Нанни едва была знакома с этой девушкой, которая обернула вокруг шеи веревку и опрокинула под собой стул. Но она всегда приводила Нанни в восхищение. Нанни особенно запомнилось одно стихотворение, написанное этой девушкой: они читали его вслух в классе. Весь класс обсуждал погрешности в ритмике последней строки: «Порой я чувствую, что я внутри мертва», тяжеловесность звучания, неудачное завершение строфы.
В то раннее утро, когда ее нашли, все девочки в общежитии проснулись; они собирались кучками в дортуарах, толпились в коридоре, бродили в незастегнутых халатиках, с непричесанными волосами. Одна из девочек от горя упала в обморок, несколько других подняли ее и уложили на ближайшую кровать.

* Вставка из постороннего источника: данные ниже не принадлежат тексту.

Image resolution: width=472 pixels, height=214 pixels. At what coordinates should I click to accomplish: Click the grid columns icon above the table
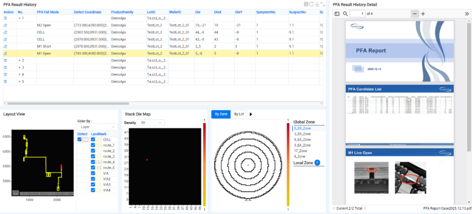[x=305, y=4]
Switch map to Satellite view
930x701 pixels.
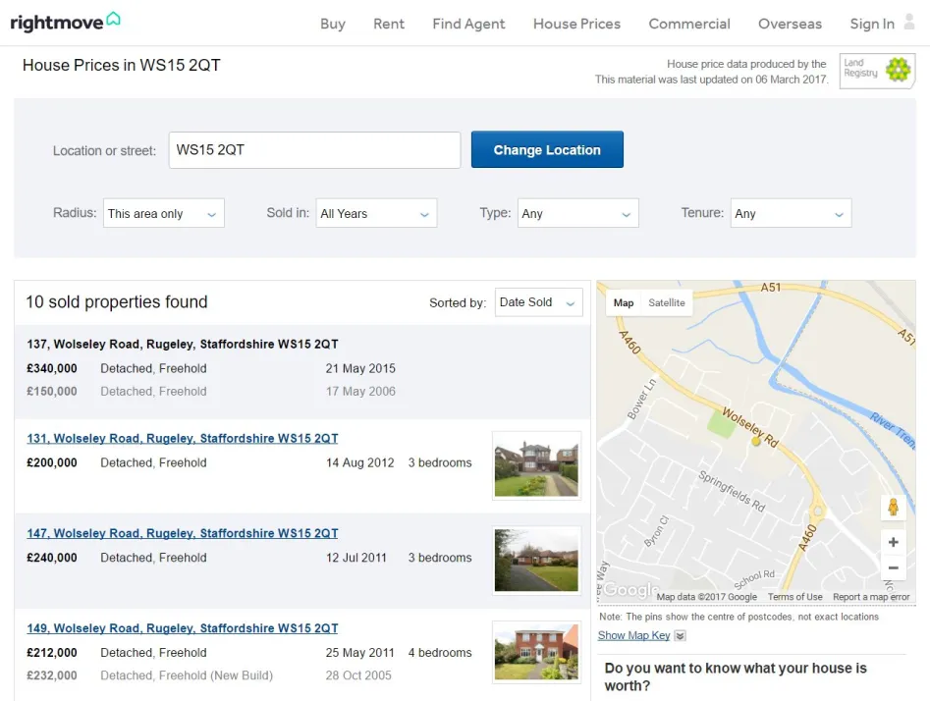coord(666,303)
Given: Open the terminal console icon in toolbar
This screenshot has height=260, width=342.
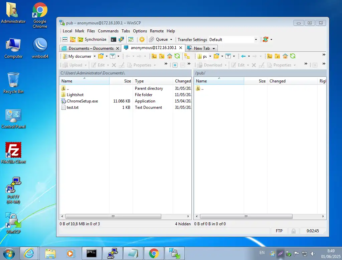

Матушка — заведующая хозяйством общежития, — одетая во все белое, появилась с целым подносом кофе. Полицейские то и дело входили и выходили, и Нанни вдруг показалось, что она — в женском монастыре, такими чуждыми существами были здесь мужчины. Ей более всего вспоминалась тяжеловесность, с какой они ходили по коридору, их тяжелые ботинки, неловкость, с какой они пили кофе из тонких фарфоровых чашек. Их руки, где каждый палец был такой же толстый и неуклюжий, как большой.
Неужели все девочки, подобно Нанни, представляли себе, как эти неловкие мужчины снимали погибшую? Один здоровенный полицейский обнял ее висящее тело сильными руками, его колючая щека прижалась к ее холодной шелковой ночнушке, к холодному юному девичьему животу. «Порой я чувствую, что я внутри мертва». Он поднял ее повыше к небесам, голова ее упала к нему на плечо, словно голова уснувшего ребенка, так что другой полицейский смог ослабить веревку, и они вместе осторожно уложили ее на носилки, подоткнув простыню так, чтобы не высовывались руки и не были видны распустившиеся волосы. Жаль, что теперь Нанни не может спросить эту девушку, открылась ли ей в предсмертной агонии какая-то истина, потому что сейчас у самой Нанни нет более ритмичных и поэтически оправданных слов, чем ее слова. Просто ей нечего сказать, кроме «порой я чувствую, что я внутри мертва». И облегчение могло прийти только, если бы она поплыла в воздухе, а потом ее тело сжали бы в объятии сильные руки, к животу прижалась колючая щека, и она оказалась бы поднятой к небесам.